An electric potential is applied between the anode and cathode, which potential must be sufficient not only to oxidize phosphate ions to peroxydiphosphate ions, but also to effect the half-cell reduction at the cathode and to cause a net flow of ions between the anode and the cathode, for example, a flow of anions, negative ions, from cathode to anode. Normally, an anode half-cell potential of at least about 2 volts has been found operable. When the cathode reaction is the reduction of water to form hydrogen gas, an overall cell voltage of about 3 to 8 volts is preferred.

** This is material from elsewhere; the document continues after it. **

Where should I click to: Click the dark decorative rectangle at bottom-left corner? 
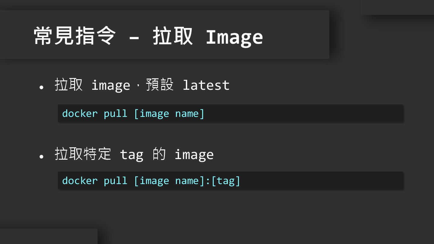[x=49, y=236]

The temperature of the anolyte and catholyte is not critical. Any temperature may be employed at which the aqueous electrolyte is liquid. A temperature of at least 10°C is desirable to prevent crystallization in the anolyte and catholyte and a temperature of 90°C or less is desirable to avoid excessive evaporation of water from the aqueous fluids. Temperatures of from 20°C to 50° C. are preferred and more preferably from 30°C to 40°C
It is desirable for the anolyte to contain sufficient phosphorus atoms to be about equivalent to a 1 molar to 4 molar (1M to 4M) solution of phosphate ions, preferably 2 to 3.75 molar. The ratio of the potassium to phosphorus atoms, the K:P ratio, should range from 2:1 to 3.2:1; preferably, 2.5:1 to 3.0:1.

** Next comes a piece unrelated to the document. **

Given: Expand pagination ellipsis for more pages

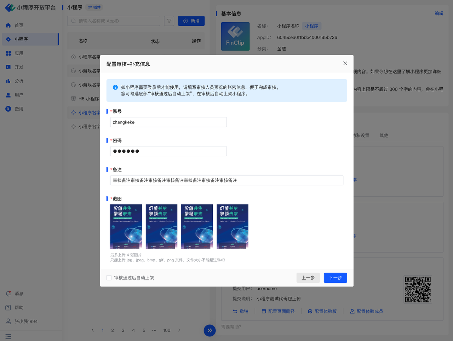Looking at the screenshot, I should click(154, 330).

Optionally, the anolyte may also contain a reaction promoter, an additive which increases the current efficiency of the anode half-cell reaction. Suitable reaction promoters include thiourea and nitrate, fluoride, halide, sulfite and chromate anions. The reaction promoter may be incorporated into the anolyte in any convenient form such as an acid, as a salt, or any other form which does not introduce a persistent ionic species into the anolyte.
It is critical for the anolyte to be maintained within 1 pH unit (±0.5 pH unit of optimum) throughout the electrolysis. The optimum pH range for an anolyte feed 2 molar in phosphate is about pH 12.5±0.5; for anolyte feed 3.5 to 4 molar in phosphate the optimum is about pH 13.5±0.5.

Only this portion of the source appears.